Thursday, May 10, 2007

America's Angriest General


Web-exclusive commentary
By Michael HirshNewsweek
Updated: 1:31 p.m. ET May 10, 2007

If there's one rule that's sacrosanct in American political culture, going all the way back to George Washington, it's that civilians have clear control of the military. Yes, a few generals have bumped up against that line before. George McClellan ignored and mocked Abe Lincoln early in the Civil War, then ran against him for president in 1864. Douglas MacArthur brazenly disobeyed Harry Truman in Korea before getting fired, like McClellan before him. Until now, these have been the exceptions. But the Iraq War has so profoundly transformed the political landscape—and so angered a whole generation of generals who object to the way the conflict was planned and executed by civilians—that the line between military and civilian roles is being muddied as never before. The question is whether this is a good thing—or something very worrying.No, we're not about to experience a real-life version of "Seven Days in May," the 1964 John Frankenheimer thriller about a military coup in Washington. Still, it was a little startling to hear a high-profile general as fresh from the front lines of Iraq as John Batiste—only two years ago, he was seen as one of the Army's rising stars—effectively branding his commander in chief, George W. Bush, a liar this week. Batiste appears in a new TV ad produced by VoteVets.org as part of an effort to persuade wavering House and Senate Republicans to approve a deadline for pulling out of Iraq. The ad begins with a video clip of the president at a news conference. "I have always said that I will listen to the commanders on the ground," Bush says.

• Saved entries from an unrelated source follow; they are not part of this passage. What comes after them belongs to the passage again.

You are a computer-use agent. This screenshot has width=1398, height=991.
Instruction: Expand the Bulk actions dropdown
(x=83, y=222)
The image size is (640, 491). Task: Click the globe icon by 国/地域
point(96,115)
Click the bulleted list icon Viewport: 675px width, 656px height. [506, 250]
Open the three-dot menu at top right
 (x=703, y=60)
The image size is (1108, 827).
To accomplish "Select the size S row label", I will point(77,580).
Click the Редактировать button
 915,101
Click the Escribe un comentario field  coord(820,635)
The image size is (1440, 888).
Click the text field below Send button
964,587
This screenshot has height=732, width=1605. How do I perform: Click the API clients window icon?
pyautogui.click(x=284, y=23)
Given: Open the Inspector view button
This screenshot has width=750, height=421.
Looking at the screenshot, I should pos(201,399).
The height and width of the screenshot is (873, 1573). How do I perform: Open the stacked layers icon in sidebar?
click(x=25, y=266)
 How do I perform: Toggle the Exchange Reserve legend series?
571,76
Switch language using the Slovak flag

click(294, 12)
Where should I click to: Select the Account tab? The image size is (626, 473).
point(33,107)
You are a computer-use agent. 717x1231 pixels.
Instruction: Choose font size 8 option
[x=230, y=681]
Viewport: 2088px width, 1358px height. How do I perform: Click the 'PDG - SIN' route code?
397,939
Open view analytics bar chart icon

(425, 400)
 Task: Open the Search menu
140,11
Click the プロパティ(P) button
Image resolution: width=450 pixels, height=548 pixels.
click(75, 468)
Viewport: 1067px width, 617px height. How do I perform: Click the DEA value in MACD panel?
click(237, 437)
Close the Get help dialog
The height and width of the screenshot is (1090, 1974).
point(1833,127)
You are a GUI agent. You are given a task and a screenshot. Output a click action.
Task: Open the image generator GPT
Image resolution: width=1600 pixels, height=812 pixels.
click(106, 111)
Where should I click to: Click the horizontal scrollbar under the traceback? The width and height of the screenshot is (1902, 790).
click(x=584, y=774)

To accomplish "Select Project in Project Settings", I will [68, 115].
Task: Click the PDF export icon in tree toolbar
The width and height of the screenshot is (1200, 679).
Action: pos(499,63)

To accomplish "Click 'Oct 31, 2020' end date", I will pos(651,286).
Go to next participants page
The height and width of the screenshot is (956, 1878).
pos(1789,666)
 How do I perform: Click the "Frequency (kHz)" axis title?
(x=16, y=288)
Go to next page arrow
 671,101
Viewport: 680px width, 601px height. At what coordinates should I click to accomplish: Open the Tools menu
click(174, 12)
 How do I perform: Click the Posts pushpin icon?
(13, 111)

Cut to Batiste, staring evenly at the camera. "Mr. President, you did not listen," he says. "You continue to pursue a failed strategy that is breaking our Army and Marine Corps." The ad is scheduled to air from May 10 to 18, targeting Republican Sens. Susan Collins (Maine), John Sununu (New Hampshire), John Warner (Virginia) and Norm Coleman (Minnesota), and 10 GOP House members, including Mary Bono, Phil English, Randy Kuhl, Jim Walsh and Heather Wilson.

The son of a soldier who's married to the daughter of another soldier, Batiste was a highly regarded major general who did what few generals would ever do in 2005: he rejected an offer of the premier command in the U.S. military at the time: V Corps, which was based in Germany and headed to Iraq. "It was gut-wrenching," he told me in an interview. "I loved soldiering." Fed up with Donald Rumsfeld's botched stewardship of the Iraq War, Batiste retired and almost immediately became a vocal critic, something he felt he couldn't do while still in uniform. He admits that his participation in the ad is breaking new ground. "I don't think there is a precedent for it," he says. "I wish there were more [generals speaking out against continuing the war]. Where are the other guys?" Since he first came out with his opposition to former Defense secretary Rumsfeld last spring, calling for his resignation, "I've had nothing but absolute support" from his colleagues inside the military, Batiste says. "No one has objected."